━━ Dataset entries ━━
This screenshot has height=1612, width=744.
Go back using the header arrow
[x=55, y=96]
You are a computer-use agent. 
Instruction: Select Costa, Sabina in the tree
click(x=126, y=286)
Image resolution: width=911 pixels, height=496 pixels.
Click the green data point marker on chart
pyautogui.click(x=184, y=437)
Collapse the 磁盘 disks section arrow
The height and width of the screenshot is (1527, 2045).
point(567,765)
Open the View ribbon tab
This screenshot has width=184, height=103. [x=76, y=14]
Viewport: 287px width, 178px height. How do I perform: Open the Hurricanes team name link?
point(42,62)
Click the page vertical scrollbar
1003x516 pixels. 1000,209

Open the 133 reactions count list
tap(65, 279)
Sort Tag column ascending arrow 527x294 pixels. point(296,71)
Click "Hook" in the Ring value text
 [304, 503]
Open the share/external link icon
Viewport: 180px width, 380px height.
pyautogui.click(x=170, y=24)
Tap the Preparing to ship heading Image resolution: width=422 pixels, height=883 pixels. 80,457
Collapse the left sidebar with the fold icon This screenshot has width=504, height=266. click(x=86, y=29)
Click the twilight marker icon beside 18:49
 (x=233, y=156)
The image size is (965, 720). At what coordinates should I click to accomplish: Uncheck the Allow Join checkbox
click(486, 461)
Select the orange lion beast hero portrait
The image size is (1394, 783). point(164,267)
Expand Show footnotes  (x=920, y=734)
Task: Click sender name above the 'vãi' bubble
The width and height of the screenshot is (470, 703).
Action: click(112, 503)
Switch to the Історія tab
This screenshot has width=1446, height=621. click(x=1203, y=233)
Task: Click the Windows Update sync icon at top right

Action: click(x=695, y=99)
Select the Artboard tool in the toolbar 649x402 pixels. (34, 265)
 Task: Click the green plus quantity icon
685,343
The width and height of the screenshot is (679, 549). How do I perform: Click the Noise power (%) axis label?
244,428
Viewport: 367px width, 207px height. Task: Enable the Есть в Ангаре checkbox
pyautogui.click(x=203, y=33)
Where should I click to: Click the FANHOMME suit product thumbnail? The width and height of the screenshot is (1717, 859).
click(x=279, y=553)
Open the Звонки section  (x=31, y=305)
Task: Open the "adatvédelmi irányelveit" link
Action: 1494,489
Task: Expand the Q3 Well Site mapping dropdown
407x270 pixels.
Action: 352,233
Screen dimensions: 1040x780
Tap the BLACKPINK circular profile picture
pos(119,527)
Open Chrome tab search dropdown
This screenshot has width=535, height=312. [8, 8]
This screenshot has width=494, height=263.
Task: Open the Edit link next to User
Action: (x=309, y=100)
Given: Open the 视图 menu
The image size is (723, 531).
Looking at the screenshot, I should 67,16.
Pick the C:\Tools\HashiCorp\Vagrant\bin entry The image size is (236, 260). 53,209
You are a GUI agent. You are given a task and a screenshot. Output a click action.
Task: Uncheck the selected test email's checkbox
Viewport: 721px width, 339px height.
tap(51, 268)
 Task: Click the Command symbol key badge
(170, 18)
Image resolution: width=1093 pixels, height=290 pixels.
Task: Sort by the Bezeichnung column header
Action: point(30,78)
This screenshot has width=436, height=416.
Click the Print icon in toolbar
━━━
Copy every line of the material above verbatim, from the first line to the last.

:: Expected answer ::
This screenshot has height=1612, width=744.
Go back using the header arrow
[x=55, y=96]
You are a computer-use agent. 
Instruction: Select Costa, Sabina in the tree
click(x=126, y=286)
Image resolution: width=911 pixels, height=496 pixels.
Click the green data point marker on chart
pyautogui.click(x=184, y=437)
Collapse the 磁盘 disks section arrow
The height and width of the screenshot is (1527, 2045).
point(567,765)
Open the View ribbon tab
This screenshot has width=184, height=103. [x=76, y=14]
Viewport: 287px width, 178px height. How do I perform: Open the Hurricanes team name link?
point(42,62)
Click the page vertical scrollbar
1003x516 pixels. 1000,209

Open the 133 reactions count list
tap(65, 279)
Sort Tag column ascending arrow 527x294 pixels. point(296,71)
Click "Hook" in the Ring value text
 [304, 503]
Open the share/external link icon
Viewport: 180px width, 380px height.
pyautogui.click(x=170, y=24)
Tap the Preparing to ship heading Image resolution: width=422 pixels, height=883 pixels. 80,457
Collapse the left sidebar with the fold icon This screenshot has width=504, height=266. click(x=86, y=29)
Click the twilight marker icon beside 18:49
 (x=233, y=156)
The image size is (965, 720). At what coordinates should I click to accomplish: Uncheck the Allow Join checkbox
click(486, 461)
Select the orange lion beast hero portrait
The image size is (1394, 783). point(164,267)
Expand Show footnotes  (x=920, y=734)
Task: Click sender name above the 'vãi' bubble
The width and height of the screenshot is (470, 703).
Action: click(112, 503)
Switch to the Історія tab
This screenshot has width=1446, height=621. click(x=1203, y=233)
Task: Click the Windows Update sync icon at top right

Action: click(x=695, y=99)
Select the Artboard tool in the toolbar 649x402 pixels. (34, 265)
 Task: Click the green plus quantity icon
685,343
The width and height of the screenshot is (679, 549). How do I perform: Click the Noise power (%) axis label?
244,428
Viewport: 367px width, 207px height. Task: Enable the Есть в Ангаре checkbox
pyautogui.click(x=203, y=33)
Where should I click to: Click the FANHOMME suit product thumbnail? The width and height of the screenshot is (1717, 859).
click(x=279, y=553)
Open the Звонки section  (x=31, y=305)
Task: Open the "adatvédelmi irányelveit" link
Action: 1494,489
Task: Expand the Q3 Well Site mapping dropdown
407x270 pixels.
Action: 352,233
Screen dimensions: 1040x780
Tap the BLACKPINK circular profile picture
pos(119,527)
Open Chrome tab search dropdown
This screenshot has width=535, height=312. [8, 8]
This screenshot has width=494, height=263.
Task: Open the Edit link next to User
Action: (x=309, y=100)
Given: Open the 视图 menu
The image size is (723, 531).
Looking at the screenshot, I should 67,16.
Pick the C:\Tools\HashiCorp\Vagrant\bin entry The image size is (236, 260). 53,209
You are a GUI agent. You are given a task and a screenshot. Output a click action.
Task: Uncheck the selected test email's checkbox
Viewport: 721px width, 339px height.
tap(51, 268)
 Task: Click the Command symbol key badge
(170, 18)
Image resolution: width=1093 pixels, height=290 pixels.
Task: Sort by the Bezeichnung column header
Action: point(30,78)
This screenshot has width=436, height=416.
Click the Print icon in toolbar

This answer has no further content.